By rewriting the image binary with the Height and Width identified here, I was able to recover an image that included the previously cropped-out flag portion.

from zlib import crc32
import argparse
import struct

png = bytearray(open("down_bad.png", 'rb').read())
width = 0x780
height = 0x540
png[0x10:0x14] = struct.pack(">I",width)
png[0x14:0x18] = struct.pack(">I",height)
calculatedCrc = crc32(png[12:29])

with open("solve.png",'wb') as file:
    file.write(png)

MCTEENX(Forensic)

I fly in the sky, I got wings on my feet.
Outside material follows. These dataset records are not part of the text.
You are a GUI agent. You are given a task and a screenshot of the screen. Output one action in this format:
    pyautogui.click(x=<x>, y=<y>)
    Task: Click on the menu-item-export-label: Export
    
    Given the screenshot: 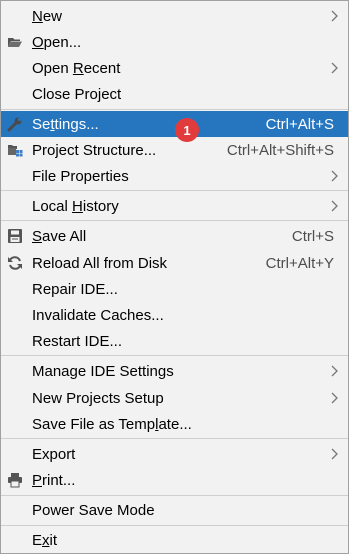 What is the action you would take?
    pyautogui.click(x=54, y=454)
    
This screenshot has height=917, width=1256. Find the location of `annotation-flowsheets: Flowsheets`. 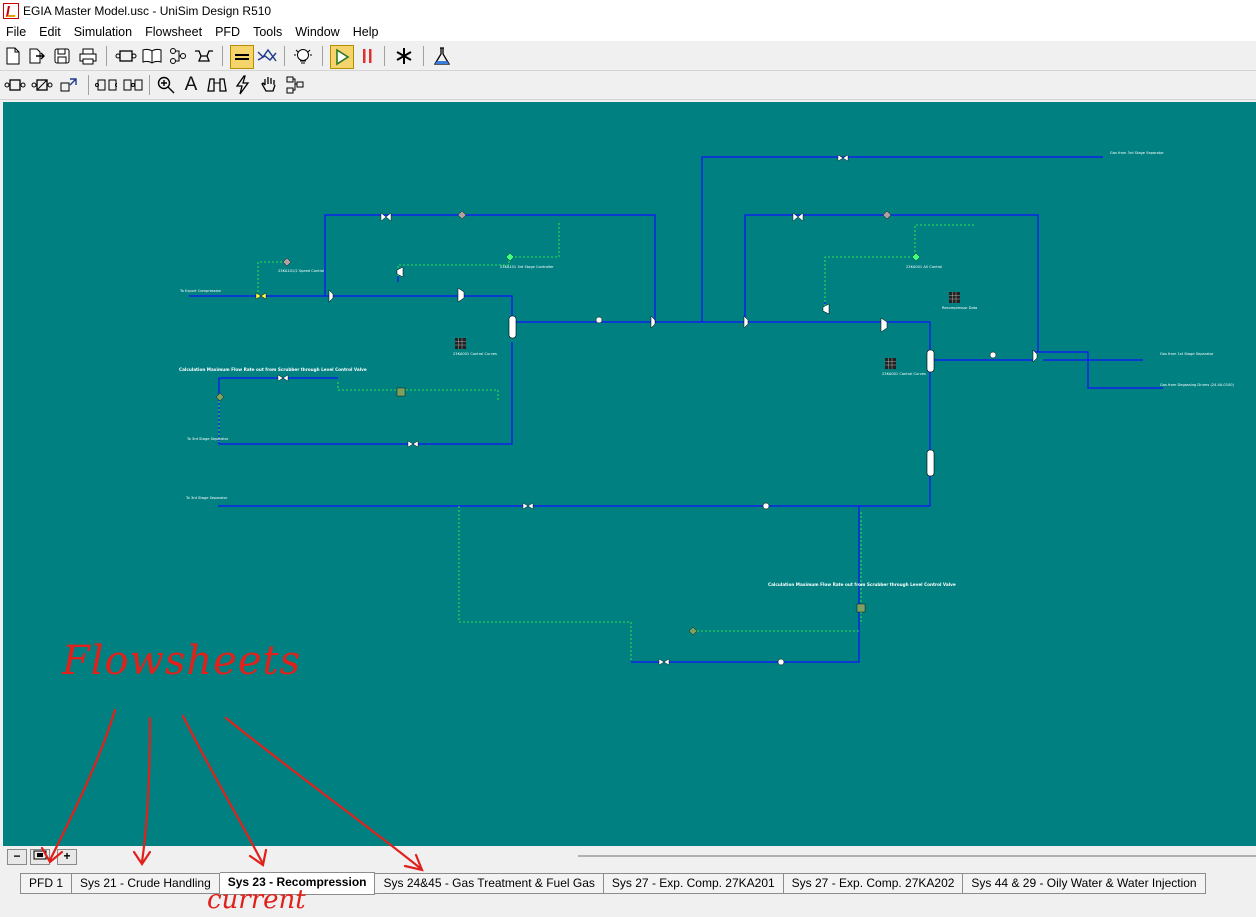

annotation-flowsheets: Flowsheets is located at coordinates (182, 661).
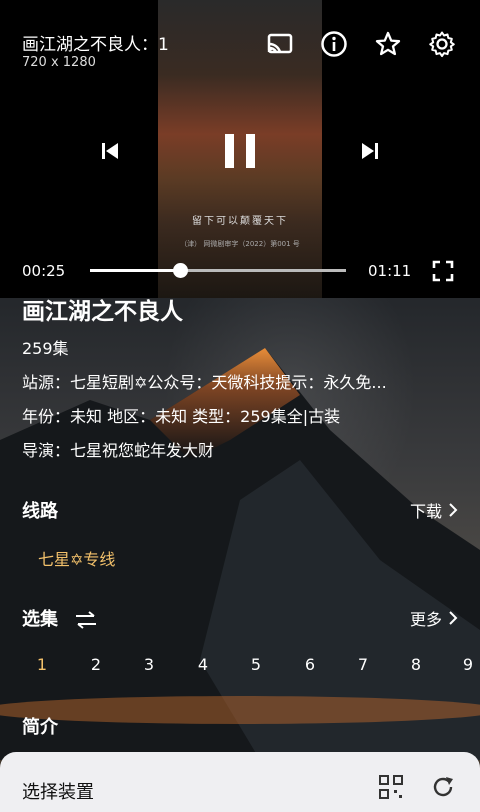 Image resolution: width=480 pixels, height=812 pixels. Describe the element at coordinates (363, 664) in the screenshot. I see `episode-item: 7` at that location.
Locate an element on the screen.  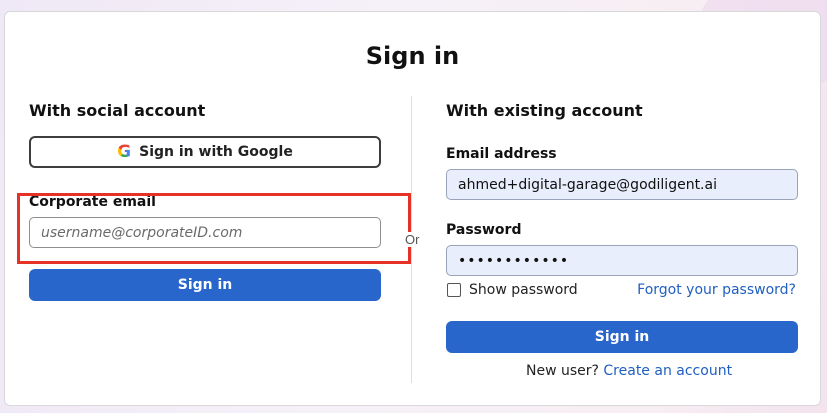
new-user-row: New user? Create an account is located at coordinates (629, 371).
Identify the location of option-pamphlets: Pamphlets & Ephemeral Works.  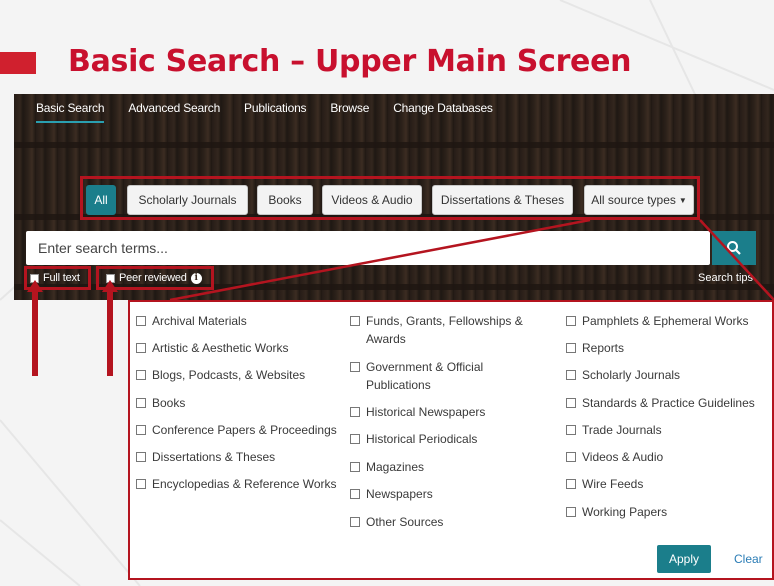
(658, 321).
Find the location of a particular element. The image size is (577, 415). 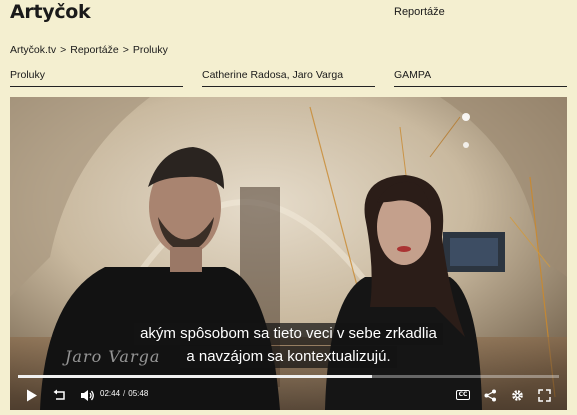

play-icon is located at coordinates (32, 395).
The encrypted ZIP file given as the challenge binary seemed to contain a file called script.sh, but I could not obtain the password.

One of my teammates had already solved it, and apparently even without knowing the entire script, you can guess the shebang (#!/bin/bash\n) and use a known-plaintext attack to break the ZIP password.

In practice, the attack goes like this.

# Write #!/bin/bash\n into partial_script.sh
# Generate the three keys with bkcrack
./bkcrack -C red.zip -c script.sh -p partial_script.sh

# Decrypt the file using the three keys
bkcrack -C red.zip  -c script.sh -k c0b1bc78 c3206dfc e7e5bae1 -d decipheredfile.sh

Reference: kimci86/bkcrack: Crack legacy zip encryption with Biham and Kocher’s known plaintext attack.

Running the decrypted script produces the following image.

Extracting the RGB LSBs from this image gives the string 030a111418142c783b39380d397c0d25293324231c66220d367d3c23133c6713343e343b3931.

This hexadecimal string turned out to be the flag XORed with the key "WLR", so decrypting it gives the flag.

Summary

I couldn’t solve much this time, so I need to keep improving.